The Death Of Lully
Towards evening they received a visit from the captain. He was a large, handsome man, with gold earrings glinting from among a bush of black hair.
“Divine Providence,” he remarked sententiously, after the usual courtesies had passed, “has called upon us to perform a very notable work,”
“Indeed?” said the young man.
“No less a work,” continued the captain, “than to save from the clutches of the infidels and heathen the precious remains of a holy martyr.”
The captain let fall his pompous manner. It was evident that he had carefully prepared these pious sentences, they rolled so roundly off his tongue. But he was eager now to get on with his story, and it was in a homelier style that he went on:
“If you knew these seas as well as I and it’s near twenty years now that I’ve been sailing them you’d have some knowledge of this same holy man that God rot their souls for it! These cursed Arabs have done to death here. I’ve heard of him more than once in my time, and not always well spoken of; for, to tell the honest truth, he does more harm with his preachments to good Christian traders than ever he did good to black-hearted heathen dogs. Leave the bees alone, I say, and if you can get a little honey out of them quietly, so much the better; but he goes about among the beehives with a pole, stirring up trouble for himself and others too. Leave them alone to their damnation, is what I say, and get what you can from them this side of hell. But, still, he has died a holy martyr’s death. God rest his soul! A martyr is a wonderful thing, you know, and it’s not for the likes of us to understand what they mean by it all.
“They do say, too, that he could make gold. And, to my mind, it would have been a thing more pleasing to God and man if he had stopped at home minting money for poor folks and dealing it round, so that there’d be no need to work any more and break oneself for a morsel of bread. Yes, he was great at gold-making and at the books too. They tell me he was called the Illuminated Doctor. But I know him still as plain Lully. I used to hear of him from my father, plain Lully, and no better once than he should have been.
“My father was a shipwright in Minorca in those days how long since? Fifty, sixty years perhaps. He knew him then; he has often told me the tale. And a raffish young dog he was. Drinking, drabbing, and dicing he outdid them all, and between the bouts wrote poems, they say, which was more than the rest could do. But he gave it all up on the sudden. Gave away his lands, quitted his former companions, and turned hermit up in the hills, living alone like a fox in his burrow, high up above the vines. And all because of a woman and his own qualmish stomach.”
The shipmaster paused and helped himself to a little wine. “And what did this woman do?” the girl asked curiously.
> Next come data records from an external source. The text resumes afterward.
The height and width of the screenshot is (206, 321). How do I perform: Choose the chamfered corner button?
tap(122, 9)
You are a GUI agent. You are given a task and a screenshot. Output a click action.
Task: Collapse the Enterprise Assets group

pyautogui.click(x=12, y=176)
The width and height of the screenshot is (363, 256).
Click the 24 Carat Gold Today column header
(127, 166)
“Ah, it’s not what she did but what she didn’t do,” the captain answered, with a leer and wink. “She kept him at his distance all but once, all but once; and that was what put him on the road to being a martyr. But there, I’m outrunning myself. I must go more soberly.
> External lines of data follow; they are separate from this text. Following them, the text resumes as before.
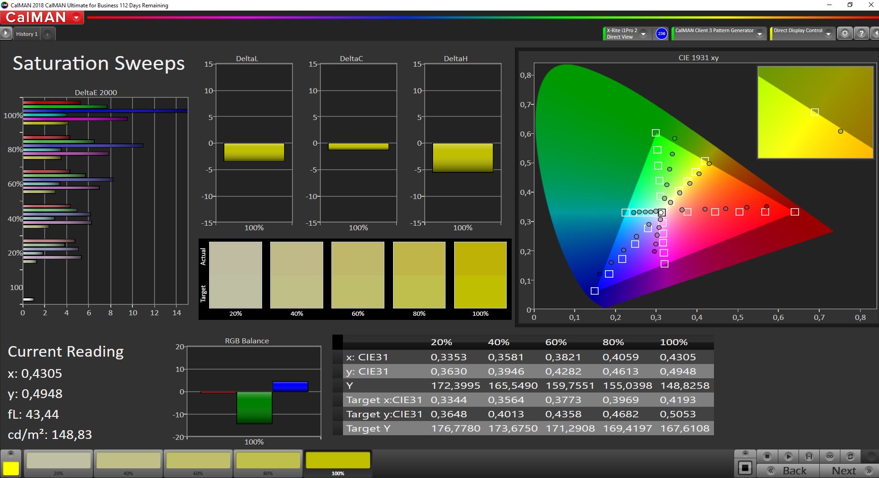Enable continuous read infinity icon
Screen dimensions: 879x478
tap(829, 456)
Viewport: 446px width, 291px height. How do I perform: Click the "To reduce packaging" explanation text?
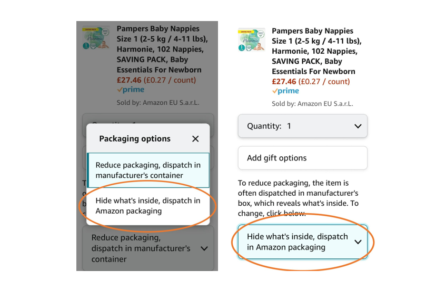pos(298,198)
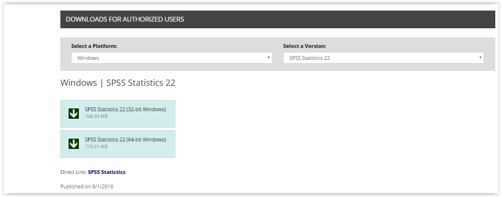Viewport: 502px width, 197px height.
Task: Click the Select a Version label
Action: 305,46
“There was a lady of some consequence in the island one of the Castellos, I think she was; her first name has quite slipped my memory Anastasia, or something of the kind. Lully conceives a passion for her, and sighs and importunes her through I know not how many months and years. But her virtue stands steady as the judgment seat. Well, in the end, what happens was this. The story leaked out after it was all over, and he was turned hermit in the mountains. What happened, I say, was this. She tells him at last that he may come and see her, fixing some solitary twilight place and time, her own room at nightfall. You can guess how he washes and curls and scents himself, shaves his chin, chews anises, musks over whatever of the goat may cling about the body. Off he goes, dreaming swoons and ecstasies, foretasting inconceivable sweets. Arrived, he finds the lady a little melancholy her settled humour, but a man might expect a smile at such a time. Still, nothing abashed, he falls at her feet and pours out his piteous case, telling her he has sighed through seven years, not closed an eye for above a hundred nights, is forepined to a shadow, and, in a word, will perish unless she show some mercy. She, still melancholy her settled humour, mark you makes answer that she is ready to yield, and that her body is entirely his. With that, she lets herself be done with as he pleases, but always sorrowfully. ‘You are all mine,’ says he ‘all mine’ and unlaces her gorgeret to prove the same. But he was wrong. Another lover was already in her bosom, and his kisses had been passionate oh, burning passionate, for he had kissed away half her left breast. From the nipple down it had all been gnawed away by a cancer.
“Bah, a man may see as bad as that any day in the street or at church-doors where beggars most congregate. I grant you that it is a nasty sight, worm-eaten flesh, but still not enough, you will agree, to make yourself a hermit over. But there, I told you he had a queasiness of the stomach. But doubtless it was all in God’s plan to make a holy martyr of him. But for that same queasiness of his, he would still be living there, a superannuated rake; or else have died in very foul odour, instead of passing, all embalmed with sanctity, to Paradise Gate.
“I know not what happened to him between his hermit-hood and his quest for martyrdom. I saw him first a dozen years ago, down Tunis way. They were always clapping him into prison or pulling out his beard for preaching. This time, it seems, they have made a holy martyr of him, done the business thoroughly with no bungling. Well, may he pray for our souls at the throne of God. I go in secretly to-night to steal his body.”